■ Task details
Reproduce each of the following rows verbatim, preserving every character, space, and line break.
— START Entries shown —
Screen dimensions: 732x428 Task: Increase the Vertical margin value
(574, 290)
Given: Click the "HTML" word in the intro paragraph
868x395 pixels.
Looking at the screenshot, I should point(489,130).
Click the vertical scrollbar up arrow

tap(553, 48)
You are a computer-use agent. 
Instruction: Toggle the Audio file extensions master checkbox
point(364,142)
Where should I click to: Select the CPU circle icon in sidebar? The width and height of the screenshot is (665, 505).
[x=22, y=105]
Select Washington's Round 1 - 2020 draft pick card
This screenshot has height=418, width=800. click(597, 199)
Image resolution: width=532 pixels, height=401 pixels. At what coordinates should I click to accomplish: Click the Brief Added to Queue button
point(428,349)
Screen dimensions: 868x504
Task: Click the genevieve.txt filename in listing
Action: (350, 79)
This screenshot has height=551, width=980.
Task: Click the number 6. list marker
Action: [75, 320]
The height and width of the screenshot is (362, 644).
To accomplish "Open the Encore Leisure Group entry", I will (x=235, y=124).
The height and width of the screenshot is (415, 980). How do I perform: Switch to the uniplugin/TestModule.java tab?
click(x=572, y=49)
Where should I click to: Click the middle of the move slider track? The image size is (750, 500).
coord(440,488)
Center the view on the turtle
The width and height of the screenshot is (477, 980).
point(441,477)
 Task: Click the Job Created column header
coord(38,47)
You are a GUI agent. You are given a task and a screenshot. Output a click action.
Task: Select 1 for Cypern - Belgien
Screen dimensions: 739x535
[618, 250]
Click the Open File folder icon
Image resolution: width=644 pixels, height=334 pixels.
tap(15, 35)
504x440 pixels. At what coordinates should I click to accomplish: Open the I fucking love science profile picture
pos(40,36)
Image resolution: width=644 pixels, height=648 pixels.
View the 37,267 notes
— END Entries shown —
■ Correct response
Screen dimensions: 732x428 Task: Increase the Vertical margin value
(574, 290)
Given: Click the "HTML" word in the intro paragraph
868x395 pixels.
Looking at the screenshot, I should point(489,130).
Click the vertical scrollbar up arrow

tap(553, 48)
You are a computer-use agent. 
Instruction: Toggle the Audio file extensions master checkbox
point(364,142)
Where should I click to: Select the CPU circle icon in sidebar? The width and height of the screenshot is (665, 505).
[x=22, y=105]
Select Washington's Round 1 - 2020 draft pick card
This screenshot has height=418, width=800. click(597, 199)
Image resolution: width=532 pixels, height=401 pixels. At what coordinates should I click to accomplish: Click the Brief Added to Queue button
point(428,349)
Screen dimensions: 868x504
Task: Click the genevieve.txt filename in listing
Action: (350, 79)
This screenshot has height=551, width=980.
Task: Click the number 6. list marker
Action: [75, 320]
The height and width of the screenshot is (362, 644).
To accomplish "Open the Encore Leisure Group entry", I will (x=235, y=124).
The height and width of the screenshot is (415, 980). How do I perform: Switch to the uniplugin/TestModule.java tab?
click(x=572, y=49)
Where should I click to: Click the middle of the move slider track? The image size is (750, 500).
coord(440,488)
Center the view on the turtle
The width and height of the screenshot is (477, 980).
point(441,477)
 Task: Click the Job Created column header
coord(38,47)
You are a GUI agent. You are given a task and a screenshot. Output a click action.
Task: Select 1 for Cypern - Belgien
Screen dimensions: 739x535
[618, 250]
Click the Open File folder icon
Image resolution: width=644 pixels, height=334 pixels.
tap(15, 35)
504x440 pixels. At what coordinates should I click to accomplish: Open the I fucking love science profile picture
pos(40,36)
Image resolution: width=644 pixels, height=648 pixels.
View the 37,267 notes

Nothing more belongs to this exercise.